**ENTRIES SUPPLIED**.

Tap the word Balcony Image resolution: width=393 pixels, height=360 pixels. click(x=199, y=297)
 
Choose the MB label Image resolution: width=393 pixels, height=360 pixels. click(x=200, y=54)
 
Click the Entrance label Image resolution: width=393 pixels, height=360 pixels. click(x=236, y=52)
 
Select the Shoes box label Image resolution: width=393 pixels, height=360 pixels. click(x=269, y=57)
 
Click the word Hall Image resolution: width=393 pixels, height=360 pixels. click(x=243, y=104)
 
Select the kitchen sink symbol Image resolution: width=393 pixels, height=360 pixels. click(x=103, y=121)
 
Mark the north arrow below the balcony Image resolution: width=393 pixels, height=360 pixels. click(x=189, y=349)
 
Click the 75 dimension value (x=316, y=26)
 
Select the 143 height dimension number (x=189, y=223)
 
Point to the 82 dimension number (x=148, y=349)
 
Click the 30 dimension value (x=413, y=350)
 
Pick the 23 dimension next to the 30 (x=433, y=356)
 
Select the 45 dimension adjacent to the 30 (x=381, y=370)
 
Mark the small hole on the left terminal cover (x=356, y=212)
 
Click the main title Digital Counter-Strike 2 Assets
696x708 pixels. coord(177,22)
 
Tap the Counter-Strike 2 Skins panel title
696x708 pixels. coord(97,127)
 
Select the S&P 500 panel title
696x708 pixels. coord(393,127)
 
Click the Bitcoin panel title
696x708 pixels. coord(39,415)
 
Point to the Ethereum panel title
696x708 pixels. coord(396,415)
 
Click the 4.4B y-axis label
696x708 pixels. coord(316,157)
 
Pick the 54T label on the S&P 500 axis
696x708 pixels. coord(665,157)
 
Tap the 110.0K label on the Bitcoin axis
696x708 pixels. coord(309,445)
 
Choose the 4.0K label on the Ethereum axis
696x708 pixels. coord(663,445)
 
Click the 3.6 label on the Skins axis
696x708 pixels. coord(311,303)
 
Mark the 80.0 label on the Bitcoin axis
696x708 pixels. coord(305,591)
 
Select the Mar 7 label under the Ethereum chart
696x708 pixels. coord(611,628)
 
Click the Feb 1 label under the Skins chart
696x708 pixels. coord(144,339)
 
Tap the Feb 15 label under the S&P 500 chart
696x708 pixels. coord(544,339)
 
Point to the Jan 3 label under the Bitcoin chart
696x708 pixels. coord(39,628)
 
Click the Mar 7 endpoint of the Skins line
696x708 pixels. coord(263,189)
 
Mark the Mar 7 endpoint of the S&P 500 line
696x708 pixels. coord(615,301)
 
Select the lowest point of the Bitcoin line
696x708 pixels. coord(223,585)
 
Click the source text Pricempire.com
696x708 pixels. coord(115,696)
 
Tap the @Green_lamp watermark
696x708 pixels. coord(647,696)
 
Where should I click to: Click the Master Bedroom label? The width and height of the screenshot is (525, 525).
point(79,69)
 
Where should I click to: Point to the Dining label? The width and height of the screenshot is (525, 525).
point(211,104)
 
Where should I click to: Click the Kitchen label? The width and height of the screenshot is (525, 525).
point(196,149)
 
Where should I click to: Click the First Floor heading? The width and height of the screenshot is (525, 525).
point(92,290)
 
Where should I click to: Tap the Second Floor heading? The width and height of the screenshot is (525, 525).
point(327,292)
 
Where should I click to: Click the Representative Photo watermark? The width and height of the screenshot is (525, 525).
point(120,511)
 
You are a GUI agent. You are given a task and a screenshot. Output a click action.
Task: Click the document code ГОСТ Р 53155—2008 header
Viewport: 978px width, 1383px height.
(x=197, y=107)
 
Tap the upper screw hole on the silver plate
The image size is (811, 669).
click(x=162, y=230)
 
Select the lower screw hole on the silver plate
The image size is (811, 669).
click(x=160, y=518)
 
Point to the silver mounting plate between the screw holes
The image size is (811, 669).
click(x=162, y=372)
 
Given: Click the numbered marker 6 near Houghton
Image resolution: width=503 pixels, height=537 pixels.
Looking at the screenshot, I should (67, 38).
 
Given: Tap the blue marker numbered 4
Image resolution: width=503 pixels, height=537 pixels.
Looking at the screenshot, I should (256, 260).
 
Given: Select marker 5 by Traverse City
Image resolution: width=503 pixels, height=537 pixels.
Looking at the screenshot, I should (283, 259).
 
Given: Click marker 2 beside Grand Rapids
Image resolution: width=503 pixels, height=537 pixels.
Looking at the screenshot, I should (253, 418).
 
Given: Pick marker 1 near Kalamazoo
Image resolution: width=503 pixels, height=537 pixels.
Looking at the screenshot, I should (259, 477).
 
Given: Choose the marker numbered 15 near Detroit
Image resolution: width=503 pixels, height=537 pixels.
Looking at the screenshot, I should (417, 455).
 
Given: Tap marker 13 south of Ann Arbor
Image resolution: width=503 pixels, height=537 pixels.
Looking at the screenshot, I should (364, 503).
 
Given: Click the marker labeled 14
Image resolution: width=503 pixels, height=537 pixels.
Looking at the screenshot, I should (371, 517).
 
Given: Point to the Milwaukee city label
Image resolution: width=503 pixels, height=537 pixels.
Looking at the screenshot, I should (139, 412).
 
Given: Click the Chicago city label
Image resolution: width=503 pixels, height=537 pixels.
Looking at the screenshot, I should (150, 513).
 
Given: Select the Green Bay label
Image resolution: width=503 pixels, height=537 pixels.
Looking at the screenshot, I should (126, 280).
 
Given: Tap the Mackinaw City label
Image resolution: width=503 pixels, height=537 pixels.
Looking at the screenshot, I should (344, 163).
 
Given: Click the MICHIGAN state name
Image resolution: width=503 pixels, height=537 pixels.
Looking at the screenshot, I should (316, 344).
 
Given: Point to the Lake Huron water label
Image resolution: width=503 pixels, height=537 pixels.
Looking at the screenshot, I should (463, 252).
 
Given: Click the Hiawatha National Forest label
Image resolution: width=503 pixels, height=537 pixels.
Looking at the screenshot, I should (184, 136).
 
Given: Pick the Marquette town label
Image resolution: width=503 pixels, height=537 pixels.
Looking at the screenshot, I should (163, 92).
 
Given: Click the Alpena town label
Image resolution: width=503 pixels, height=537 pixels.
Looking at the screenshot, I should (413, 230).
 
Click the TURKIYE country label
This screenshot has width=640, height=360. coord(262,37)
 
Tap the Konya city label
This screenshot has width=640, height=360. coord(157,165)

**PROBLEM TO WORK ON**.
Copy every one of the records above word for word, keeping the original line breaks.

**SOLUTION TO THIS TASK**.
Tap the word Balcony Image resolution: width=393 pixels, height=360 pixels. click(x=199, y=297)
 
Choose the MB label Image resolution: width=393 pixels, height=360 pixels. click(x=200, y=54)
 
Click the Entrance label Image resolution: width=393 pixels, height=360 pixels. click(x=236, y=52)
 
Select the Shoes box label Image resolution: width=393 pixels, height=360 pixels. click(x=269, y=57)
 
Click the word Hall Image resolution: width=393 pixels, height=360 pixels. click(x=243, y=104)
 
Select the kitchen sink symbol Image resolution: width=393 pixels, height=360 pixels. click(x=103, y=121)
 
Mark the north arrow below the balcony Image resolution: width=393 pixels, height=360 pixels. click(x=189, y=349)
 
Click the 75 dimension value (x=316, y=26)
 
Select the 143 height dimension number (x=189, y=223)
 
Point to the 82 dimension number (x=148, y=349)
 
Click the 30 dimension value (x=413, y=350)
 
Pick the 23 dimension next to the 30 (x=433, y=356)
 
Select the 45 dimension adjacent to the 30 (x=381, y=370)
 
Mark the small hole on the left terminal cover (x=356, y=212)
 
Click the main title Digital Counter-Strike 2 Assets
696x708 pixels. coord(177,22)
 
Tap the Counter-Strike 2 Skins panel title
696x708 pixels. coord(97,127)
 
Select the S&P 500 panel title
696x708 pixels. coord(393,127)
 
Click the Bitcoin panel title
696x708 pixels. coord(39,415)
 
Point to the Ethereum panel title
696x708 pixels. coord(396,415)
 
Click the 4.4B y-axis label
696x708 pixels. coord(316,157)
 
Pick the 54T label on the S&P 500 axis
696x708 pixels. coord(665,157)
 
Tap the 110.0K label on the Bitcoin axis
696x708 pixels. coord(309,445)
 
Choose the 4.0K label on the Ethereum axis
696x708 pixels. coord(663,445)
 
Click the 3.6 label on the Skins axis
696x708 pixels. coord(311,303)
 
Mark the 80.0 label on the Bitcoin axis
696x708 pixels. coord(305,591)
 
Select the Mar 7 label under the Ethereum chart
696x708 pixels. coord(611,628)
 
Click the Feb 1 label under the Skins chart
696x708 pixels. coord(144,339)
 
Tap the Feb 15 label under the S&P 500 chart
696x708 pixels. coord(544,339)
 
Point to the Jan 3 label under the Bitcoin chart
696x708 pixels. coord(39,628)
 
Click the Mar 7 endpoint of the Skins line
696x708 pixels. coord(263,189)
 
Mark the Mar 7 endpoint of the S&P 500 line
696x708 pixels. coord(615,301)
 
Select the lowest point of the Bitcoin line
696x708 pixels. coord(223,585)
 
Click the source text Pricempire.com
696x708 pixels. coord(115,696)
 
Tap the @Green_lamp watermark
696x708 pixels. coord(647,696)
 
Where should I click to: Click the Master Bedroom label? The width and height of the screenshot is (525, 525).
point(79,69)
 
Where should I click to: Point to the Dining label? The width and height of the screenshot is (525, 525).
point(211,104)
 
Where should I click to: Click the Kitchen label? The width and height of the screenshot is (525, 525).
point(196,149)
 
Where should I click to: Click the First Floor heading? The width and height of the screenshot is (525, 525).
point(92,290)
 
Where should I click to: Tap the Second Floor heading? The width and height of the screenshot is (525, 525).
point(327,292)
 
Where should I click to: Click the Representative Photo watermark? The width and height of the screenshot is (525, 525).
point(120,511)
 
You are a GUI agent. You are given a task and a screenshot. Output a click action.
Task: Click the document code ГОСТ Р 53155—2008 header
Viewport: 978px width, 1383px height.
(x=197, y=107)
 
Tap the upper screw hole on the silver plate
The image size is (811, 669).
click(x=162, y=230)
 
Select the lower screw hole on the silver plate
The image size is (811, 669).
click(x=160, y=518)
 
Point to the silver mounting plate between the screw holes
The image size is (811, 669).
click(x=162, y=372)
 
Given: Click the numbered marker 6 near Houghton
Image resolution: width=503 pixels, height=537 pixels.
Looking at the screenshot, I should (67, 38).
 
Given: Tap the blue marker numbered 4
Image resolution: width=503 pixels, height=537 pixels.
Looking at the screenshot, I should (256, 260).
 
Given: Select marker 5 by Traverse City
Image resolution: width=503 pixels, height=537 pixels.
Looking at the screenshot, I should (283, 259).
 
Given: Click marker 2 beside Grand Rapids
Image resolution: width=503 pixels, height=537 pixels.
Looking at the screenshot, I should (253, 418).
 
Given: Pick marker 1 near Kalamazoo
Image resolution: width=503 pixels, height=537 pixels.
Looking at the screenshot, I should (259, 477).
 
Given: Choose the marker numbered 15 near Detroit
Image resolution: width=503 pixels, height=537 pixels.
Looking at the screenshot, I should (417, 455).
 
Given: Tap marker 13 south of Ann Arbor
Image resolution: width=503 pixels, height=537 pixels.
Looking at the screenshot, I should (364, 503).
 
Given: Click the marker labeled 14
Image resolution: width=503 pixels, height=537 pixels.
Looking at the screenshot, I should (371, 517).
 
Given: Point to the Milwaukee city label
Image resolution: width=503 pixels, height=537 pixels.
Looking at the screenshot, I should (139, 412).
 
Given: Click the Chicago city label
Image resolution: width=503 pixels, height=537 pixels.
Looking at the screenshot, I should (150, 513).
 
Given: Select the Green Bay label
Image resolution: width=503 pixels, height=537 pixels.
Looking at the screenshot, I should (126, 280).
 
Given: Tap the Mackinaw City label
Image resolution: width=503 pixels, height=537 pixels.
Looking at the screenshot, I should (344, 163).
 
Given: Click the MICHIGAN state name
Image resolution: width=503 pixels, height=537 pixels.
Looking at the screenshot, I should (316, 344).
 
Given: Point to the Lake Huron water label
Image resolution: width=503 pixels, height=537 pixels.
Looking at the screenshot, I should (463, 252).
 
Given: Click the Hiawatha National Forest label
Image resolution: width=503 pixels, height=537 pixels.
Looking at the screenshot, I should (184, 136).
 
Given: Pick the Marquette town label
Image resolution: width=503 pixels, height=537 pixels.
Looking at the screenshot, I should (163, 92).
 
Given: Click the Alpena town label
Image resolution: width=503 pixels, height=537 pixels.
Looking at the screenshot, I should (413, 230).
 
Click the TURKIYE country label
This screenshot has width=640, height=360. coord(262,37)
 
Tap the Konya city label
This screenshot has width=640, height=360. coord(157,165)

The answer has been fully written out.